*Dataset records:*
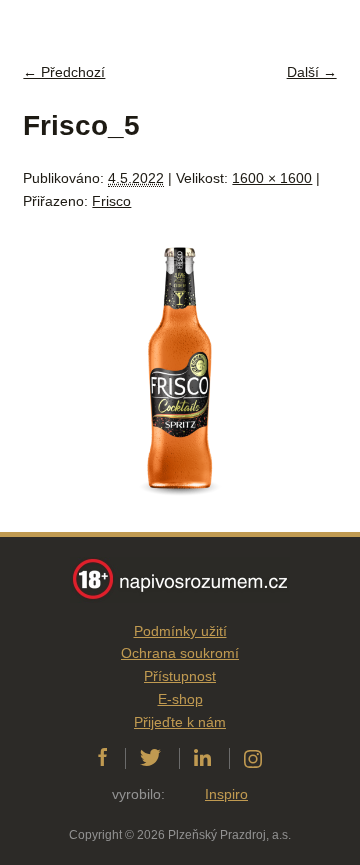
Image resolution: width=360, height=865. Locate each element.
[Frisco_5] (179, 520)
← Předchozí (64, 72)
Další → (312, 72)
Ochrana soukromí (180, 653)
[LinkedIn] (202, 758)
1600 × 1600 (272, 178)
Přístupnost (180, 676)
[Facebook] (102, 758)
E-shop (180, 699)
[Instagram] (253, 758)
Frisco (111, 201)
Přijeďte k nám (180, 722)
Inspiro (226, 794)
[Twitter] (150, 758)
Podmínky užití (180, 631)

*Task prompt:*
Print every entry word for word; omit the pictures.

*Solved problem:*
Image resolution: width=360, height=865. Locate each element.
[Frisco_5] (179, 520)
← Předchozí (64, 72)
Další → (312, 72)
Ochrana soukromí (180, 653)
[LinkedIn] (202, 758)
1600 × 1600 (272, 178)
Přístupnost (180, 676)
[Facebook] (102, 758)
E-shop (180, 699)
[Instagram] (253, 758)
Frisco (111, 201)
Přijeďte k nám (180, 722)
Inspiro (226, 794)
[Twitter] (150, 758)
Podmínky užití (180, 631)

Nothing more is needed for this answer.